(Collection entries)
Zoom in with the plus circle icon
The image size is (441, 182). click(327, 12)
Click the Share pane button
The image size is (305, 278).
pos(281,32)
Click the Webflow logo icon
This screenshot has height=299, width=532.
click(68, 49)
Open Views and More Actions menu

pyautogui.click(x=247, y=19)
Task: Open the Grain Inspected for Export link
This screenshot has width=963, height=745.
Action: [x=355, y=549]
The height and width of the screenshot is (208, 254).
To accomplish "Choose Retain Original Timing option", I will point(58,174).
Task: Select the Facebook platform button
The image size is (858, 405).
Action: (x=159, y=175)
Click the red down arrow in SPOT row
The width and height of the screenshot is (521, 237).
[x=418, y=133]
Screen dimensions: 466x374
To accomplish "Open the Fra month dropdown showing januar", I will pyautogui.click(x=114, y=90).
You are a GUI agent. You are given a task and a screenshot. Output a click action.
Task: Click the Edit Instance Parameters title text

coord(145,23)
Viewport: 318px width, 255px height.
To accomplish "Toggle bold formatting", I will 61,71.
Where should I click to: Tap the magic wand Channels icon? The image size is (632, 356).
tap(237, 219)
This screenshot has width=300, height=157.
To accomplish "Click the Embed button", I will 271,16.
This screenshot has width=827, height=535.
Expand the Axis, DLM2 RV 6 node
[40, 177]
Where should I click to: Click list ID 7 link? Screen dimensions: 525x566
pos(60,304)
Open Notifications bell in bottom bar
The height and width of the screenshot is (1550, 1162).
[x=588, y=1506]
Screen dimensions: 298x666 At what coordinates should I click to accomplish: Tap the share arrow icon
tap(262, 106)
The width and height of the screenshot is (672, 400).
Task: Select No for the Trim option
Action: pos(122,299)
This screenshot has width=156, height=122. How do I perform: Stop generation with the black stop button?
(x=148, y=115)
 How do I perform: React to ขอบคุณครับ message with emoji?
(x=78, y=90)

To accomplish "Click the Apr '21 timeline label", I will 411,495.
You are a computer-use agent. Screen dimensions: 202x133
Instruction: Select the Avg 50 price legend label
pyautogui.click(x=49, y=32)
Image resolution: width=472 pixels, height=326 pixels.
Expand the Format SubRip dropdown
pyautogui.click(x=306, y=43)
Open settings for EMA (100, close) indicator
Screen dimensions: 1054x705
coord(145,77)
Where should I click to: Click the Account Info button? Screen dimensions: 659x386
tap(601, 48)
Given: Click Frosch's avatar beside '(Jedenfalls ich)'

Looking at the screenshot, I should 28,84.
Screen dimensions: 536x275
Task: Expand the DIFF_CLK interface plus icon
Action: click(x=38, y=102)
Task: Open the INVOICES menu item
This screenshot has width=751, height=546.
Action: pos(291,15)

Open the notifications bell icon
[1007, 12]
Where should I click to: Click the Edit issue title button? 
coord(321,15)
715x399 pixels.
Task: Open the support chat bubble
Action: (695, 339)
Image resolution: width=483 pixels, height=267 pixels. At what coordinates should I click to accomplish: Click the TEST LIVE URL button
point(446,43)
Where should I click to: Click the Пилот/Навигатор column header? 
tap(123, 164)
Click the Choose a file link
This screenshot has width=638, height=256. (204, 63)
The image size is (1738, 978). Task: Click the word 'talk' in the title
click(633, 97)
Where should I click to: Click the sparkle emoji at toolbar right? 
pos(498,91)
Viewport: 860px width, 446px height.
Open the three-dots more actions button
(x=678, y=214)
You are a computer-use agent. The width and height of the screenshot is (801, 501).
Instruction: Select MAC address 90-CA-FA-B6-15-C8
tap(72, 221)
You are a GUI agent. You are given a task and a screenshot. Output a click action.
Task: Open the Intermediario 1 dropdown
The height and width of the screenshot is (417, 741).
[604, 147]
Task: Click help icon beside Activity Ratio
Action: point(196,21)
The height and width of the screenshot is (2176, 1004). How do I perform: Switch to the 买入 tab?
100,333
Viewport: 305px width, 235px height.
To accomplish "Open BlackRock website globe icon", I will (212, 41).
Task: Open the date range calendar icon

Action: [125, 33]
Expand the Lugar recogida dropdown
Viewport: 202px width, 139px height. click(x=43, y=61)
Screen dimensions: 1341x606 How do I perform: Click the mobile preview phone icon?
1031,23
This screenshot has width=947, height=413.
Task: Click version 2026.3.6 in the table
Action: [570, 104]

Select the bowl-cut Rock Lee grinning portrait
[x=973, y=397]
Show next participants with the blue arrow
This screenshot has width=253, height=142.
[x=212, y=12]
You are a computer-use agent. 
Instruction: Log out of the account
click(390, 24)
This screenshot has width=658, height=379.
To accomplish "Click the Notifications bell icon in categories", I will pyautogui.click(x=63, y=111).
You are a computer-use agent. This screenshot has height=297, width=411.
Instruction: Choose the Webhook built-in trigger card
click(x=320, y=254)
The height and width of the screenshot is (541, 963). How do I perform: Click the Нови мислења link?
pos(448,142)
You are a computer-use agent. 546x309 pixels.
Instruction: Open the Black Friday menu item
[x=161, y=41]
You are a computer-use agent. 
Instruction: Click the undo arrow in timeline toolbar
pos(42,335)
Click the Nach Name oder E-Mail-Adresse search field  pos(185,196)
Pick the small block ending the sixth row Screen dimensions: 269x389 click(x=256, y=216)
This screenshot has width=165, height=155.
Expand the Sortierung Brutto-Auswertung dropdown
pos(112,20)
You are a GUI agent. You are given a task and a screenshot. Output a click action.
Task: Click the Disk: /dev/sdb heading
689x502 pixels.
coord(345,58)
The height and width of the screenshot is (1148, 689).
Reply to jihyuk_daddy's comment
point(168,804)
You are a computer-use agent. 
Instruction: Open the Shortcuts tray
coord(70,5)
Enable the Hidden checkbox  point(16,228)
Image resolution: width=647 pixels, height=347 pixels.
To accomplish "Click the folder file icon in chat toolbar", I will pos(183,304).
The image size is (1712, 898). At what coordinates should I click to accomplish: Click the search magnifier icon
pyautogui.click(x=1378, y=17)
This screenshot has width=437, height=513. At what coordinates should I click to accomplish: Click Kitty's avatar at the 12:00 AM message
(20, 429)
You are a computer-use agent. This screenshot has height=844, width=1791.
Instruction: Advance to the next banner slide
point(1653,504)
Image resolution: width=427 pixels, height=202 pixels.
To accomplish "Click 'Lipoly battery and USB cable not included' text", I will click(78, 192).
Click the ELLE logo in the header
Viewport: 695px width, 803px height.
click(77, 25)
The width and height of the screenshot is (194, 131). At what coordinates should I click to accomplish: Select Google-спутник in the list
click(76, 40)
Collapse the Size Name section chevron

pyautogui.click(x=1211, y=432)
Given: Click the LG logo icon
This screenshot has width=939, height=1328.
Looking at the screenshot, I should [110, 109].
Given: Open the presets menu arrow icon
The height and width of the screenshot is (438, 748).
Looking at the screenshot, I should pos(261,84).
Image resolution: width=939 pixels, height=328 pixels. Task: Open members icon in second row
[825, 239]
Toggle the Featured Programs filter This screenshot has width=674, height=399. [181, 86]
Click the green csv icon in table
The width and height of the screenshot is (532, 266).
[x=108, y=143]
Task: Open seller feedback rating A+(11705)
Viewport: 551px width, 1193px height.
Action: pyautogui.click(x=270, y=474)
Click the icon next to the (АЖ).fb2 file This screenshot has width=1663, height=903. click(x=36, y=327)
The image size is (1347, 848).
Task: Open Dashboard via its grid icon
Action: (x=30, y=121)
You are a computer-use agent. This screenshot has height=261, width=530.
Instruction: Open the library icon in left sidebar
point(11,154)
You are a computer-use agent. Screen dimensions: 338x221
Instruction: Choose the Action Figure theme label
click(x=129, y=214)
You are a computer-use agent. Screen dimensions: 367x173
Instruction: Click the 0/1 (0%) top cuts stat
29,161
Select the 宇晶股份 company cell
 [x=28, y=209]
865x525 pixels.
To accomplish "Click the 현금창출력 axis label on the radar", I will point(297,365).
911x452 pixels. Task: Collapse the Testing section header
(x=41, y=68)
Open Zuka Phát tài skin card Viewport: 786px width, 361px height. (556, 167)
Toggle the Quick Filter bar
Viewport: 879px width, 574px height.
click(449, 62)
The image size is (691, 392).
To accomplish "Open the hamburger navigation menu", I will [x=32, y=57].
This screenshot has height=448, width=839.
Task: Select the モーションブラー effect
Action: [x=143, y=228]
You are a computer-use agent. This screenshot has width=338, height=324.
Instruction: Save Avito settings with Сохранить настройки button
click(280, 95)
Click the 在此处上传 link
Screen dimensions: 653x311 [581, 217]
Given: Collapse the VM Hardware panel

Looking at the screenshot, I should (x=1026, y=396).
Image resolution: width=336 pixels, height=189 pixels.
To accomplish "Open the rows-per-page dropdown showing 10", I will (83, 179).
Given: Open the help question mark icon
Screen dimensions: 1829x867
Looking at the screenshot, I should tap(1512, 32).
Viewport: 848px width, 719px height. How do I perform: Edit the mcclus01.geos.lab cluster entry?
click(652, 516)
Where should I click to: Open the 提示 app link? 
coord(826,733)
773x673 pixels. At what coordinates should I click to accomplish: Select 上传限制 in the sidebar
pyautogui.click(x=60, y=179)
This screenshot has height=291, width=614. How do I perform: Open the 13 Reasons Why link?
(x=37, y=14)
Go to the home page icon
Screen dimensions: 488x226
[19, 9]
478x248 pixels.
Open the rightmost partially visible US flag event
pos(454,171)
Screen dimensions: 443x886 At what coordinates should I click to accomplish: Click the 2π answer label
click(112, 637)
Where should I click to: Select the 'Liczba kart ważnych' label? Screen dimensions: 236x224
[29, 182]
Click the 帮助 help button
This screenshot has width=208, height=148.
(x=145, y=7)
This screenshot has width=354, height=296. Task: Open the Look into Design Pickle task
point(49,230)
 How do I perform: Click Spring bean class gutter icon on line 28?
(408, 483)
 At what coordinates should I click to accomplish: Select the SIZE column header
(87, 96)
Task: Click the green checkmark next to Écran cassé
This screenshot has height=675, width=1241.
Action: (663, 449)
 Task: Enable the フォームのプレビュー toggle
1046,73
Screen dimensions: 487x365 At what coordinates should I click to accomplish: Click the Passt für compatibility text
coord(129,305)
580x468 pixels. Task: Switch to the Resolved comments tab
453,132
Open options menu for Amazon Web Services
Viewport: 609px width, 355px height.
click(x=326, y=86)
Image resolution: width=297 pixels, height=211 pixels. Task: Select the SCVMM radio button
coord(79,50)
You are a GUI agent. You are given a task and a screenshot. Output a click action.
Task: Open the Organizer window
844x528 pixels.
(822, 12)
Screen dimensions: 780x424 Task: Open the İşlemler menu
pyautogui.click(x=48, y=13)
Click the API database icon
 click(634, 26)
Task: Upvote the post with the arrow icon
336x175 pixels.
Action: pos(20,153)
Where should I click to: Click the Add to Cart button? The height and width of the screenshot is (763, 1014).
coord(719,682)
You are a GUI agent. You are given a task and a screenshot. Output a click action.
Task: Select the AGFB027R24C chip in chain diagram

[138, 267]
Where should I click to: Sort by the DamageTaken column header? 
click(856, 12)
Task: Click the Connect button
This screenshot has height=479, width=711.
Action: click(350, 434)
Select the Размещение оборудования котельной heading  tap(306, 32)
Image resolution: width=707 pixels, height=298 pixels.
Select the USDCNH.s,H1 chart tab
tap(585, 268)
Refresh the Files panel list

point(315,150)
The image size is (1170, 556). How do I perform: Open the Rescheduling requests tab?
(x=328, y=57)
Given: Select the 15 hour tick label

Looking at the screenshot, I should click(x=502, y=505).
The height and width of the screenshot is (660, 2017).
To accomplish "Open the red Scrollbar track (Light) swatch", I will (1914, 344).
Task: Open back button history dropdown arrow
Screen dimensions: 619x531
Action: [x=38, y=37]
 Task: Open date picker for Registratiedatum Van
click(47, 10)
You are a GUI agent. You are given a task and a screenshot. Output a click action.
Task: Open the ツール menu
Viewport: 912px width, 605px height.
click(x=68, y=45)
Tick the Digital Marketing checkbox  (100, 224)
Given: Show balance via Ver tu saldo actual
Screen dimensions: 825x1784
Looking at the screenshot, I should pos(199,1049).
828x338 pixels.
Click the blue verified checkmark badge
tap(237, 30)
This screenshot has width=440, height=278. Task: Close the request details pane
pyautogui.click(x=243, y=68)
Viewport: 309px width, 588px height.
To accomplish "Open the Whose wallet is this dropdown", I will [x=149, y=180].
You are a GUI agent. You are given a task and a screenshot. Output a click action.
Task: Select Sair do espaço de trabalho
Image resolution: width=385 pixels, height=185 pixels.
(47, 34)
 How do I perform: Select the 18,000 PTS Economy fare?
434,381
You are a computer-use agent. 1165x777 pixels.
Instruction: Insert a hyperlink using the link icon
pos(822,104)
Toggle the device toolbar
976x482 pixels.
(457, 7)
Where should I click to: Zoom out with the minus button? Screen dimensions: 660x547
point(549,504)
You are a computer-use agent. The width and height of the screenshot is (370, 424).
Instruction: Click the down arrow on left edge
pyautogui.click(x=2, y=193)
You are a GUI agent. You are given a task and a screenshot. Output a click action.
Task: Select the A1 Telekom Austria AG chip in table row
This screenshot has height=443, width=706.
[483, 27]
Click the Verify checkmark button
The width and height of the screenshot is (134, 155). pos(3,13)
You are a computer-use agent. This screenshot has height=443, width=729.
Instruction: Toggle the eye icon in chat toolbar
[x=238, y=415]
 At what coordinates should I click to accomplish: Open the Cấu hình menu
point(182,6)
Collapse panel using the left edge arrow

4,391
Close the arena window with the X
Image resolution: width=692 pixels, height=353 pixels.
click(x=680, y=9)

Exercise requirements: All lines above that contain the word "heading" are to be copied.

Result of the exercise:
Task: Click the Disk: /dev/sdb heading
Select the Размещение оборудования котельной heading  tap(306, 32)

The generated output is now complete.